Once I hang up the phone, I already have a fairly good idea of what direction I’ll take. Logo ideas swirl in my head. I look over the notes I jotted down during the call. My mind is building the mockups before I have even opened a new file. This is the fun part for me, when my ideas come together on the screen and I tweak them from the original image in my mind.

I work for a few hours until my phone rings and forces me from my chair. There are times I have sat at the desk after a client phone call and stayed there until the first drafts are complete. That’s what I had planned to do today.

The phone is sitting on the kitchen counter, hidden under a paper towel I had used to wipe down the top of the oven. I walk over and stare at the screen. It’s Alice. Who else would it be?

Holiday, how are you, sweetie?

Fine, I mumble into the phone. Just working. I sit down on the stool beside the counter. It’s wooden and hard beneath me, and I fidget as I talk, trying to get comfortable.

I know this week is a hard one for you, she says. Do you think it’d be okay to stop by?

Actually, I’m really on a roll with this project I’m working on—logo designs. My eyes dart around the small apartment. My glass of water is sitting on the opposite counter and my cat, Spook, is about to stick his paw in it. I wad up the paper towel next to me and throw it at him. He isn’t deterred.

Oh, she says, disappointed. My aunt is a natural caregiver. She needs to be able to know she’s helped me.

I’m so glad you called, though, I say, trying to sound more cheerful. Your voice brightened my day.

That seemed to work. I can almost hear her smile through the phone. Well, Chad and I will stop by sometime this weekend. I’ll bring a paella or something.

I wonder if that means I’ll actually have to eat paella. I’m not really a fan. Oh, you don’t have to do that.

It’s no problem! We haven’t been to visit in so long, and Chad has an appointment near your place on Saturday. It’s the perfect excuse to stop in.

Spook’s nose is in my water. I make a face. As much as I enjoy his companionship, sharing my water with someone who enjoys sticking their whole face in it is not my favorite. I try to think of something else to say to Alice. My mind is blank.

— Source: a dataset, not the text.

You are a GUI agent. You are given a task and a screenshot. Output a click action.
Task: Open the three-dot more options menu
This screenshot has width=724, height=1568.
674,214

We’ll be there around 3:00, she says. After the appointment.

That sounds great.

We hang up a few minutes later. I walk over, pick up my glass and pour it out into the sink. I should get the cat off the counter, teach him not to get into my things. I read online that you can squirt them with water from a spray bottle to keep them off the counters. I also read that cats like to be up high, so they will always be trying to climb on things.

I’m not a cat person. I didn’t want a cat. He found me once when I ventured onto my patio. He ran through the complex’s community garden, right into my arms, his black outline barely visible in the dark.

He must have sensed something about me. For me, it wasn’t love at first sight. He’d been scrawny then. He’d needed food, and I didn’t have any. He’d needed to go to the vet. At the time, the thought of taking him made me physically sick, though the thought of trying to find out where he came from was even more daunting.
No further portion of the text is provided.